How’s Your Cash Flow?
A good place to begin is by looking at your income. Where does it come from and where does it go? This would be the time to establish a budget and stick to it. Unstable or unpredictable income, and even changing jobs can be detrimental to your loan application, so before you think seriously about applying for a home loan, get this area of your finances in top shape. Lenders will look at your previous two years of income when judging your ability to pay them back.
How’s Your Credit?
Take inventory of your credit. Check your credit reports and scores and look for any discrepancies. Errors on your credit report could adversely affect your FICO score, which could result in getting a less-desirable interest rate on your mortgage loan. According to the Home Buying Institute, you generally need a credit score that falls at least within the 620- 640 range. Those applying for government-backed loans, such as VA or FHA loans, may get approved with a lower score, but even then it will most likely need to be at least 600. Keep in mind that since the housing crisis of several years ago, lenders will now be more inclined to be choosier as to which borrowers will get the best rates, so a score that was pretty good years ago may be just mediocre now. If there are any past-due balances in your credit report, be sure to bring them up to date several months before applying for a mortgage loan.

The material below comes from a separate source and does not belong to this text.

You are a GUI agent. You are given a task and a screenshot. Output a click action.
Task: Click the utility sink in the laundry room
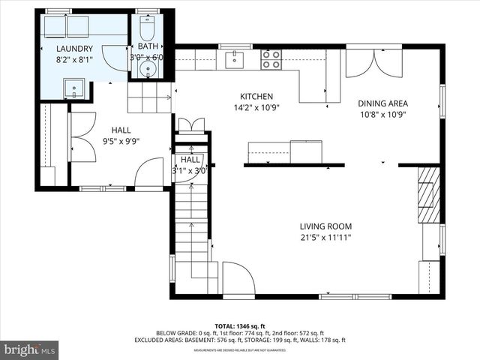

How Much Debt Do You Carry?
While mortgage lenders will look at your credit score, it’s just one of several pieces of your financial picture they want to see. Another is your debt-to-income ratio. This can make or break your chances of getting a loan if you have a heavy load of revolving debt compared to your gross monthly income.
How Much for a Down Payment?
Ideally, a 20 percent down payment is desirable and can make a lender see you as a serious home buyer. You’ll also reap the benefits of having a lower monthly mortgage payment and will not be required to purchase private mortgage insurance on your loan. A low down payment such as 5 percent won’t give you as many options for loans, and will likely find you paying a higher interest rate, as well as more of the closing costs. If your financial situation is such that you can’t even make a 5 percent down payment, you may want to reconsider buying a home until your savings is closer to that 20 percent goal.
Are You Prepared For the Unexpected?
Even though you may have a 20 percent down payment for your new home, and you’ve been pre-approved for a loan, you still need to take stock of another responsibility of home ownership: being your own maintenance man. As a renter, you only need to pick up the phone to call your landlord or rental office when a pipe bursts or the water heater springs a leak. Do you have enough in savings to cover a possible major repair that may need to be done after you move into your home? This is a step that can often be overlooked in the excitement (and stress) of buying a home, but it could be one of the most important.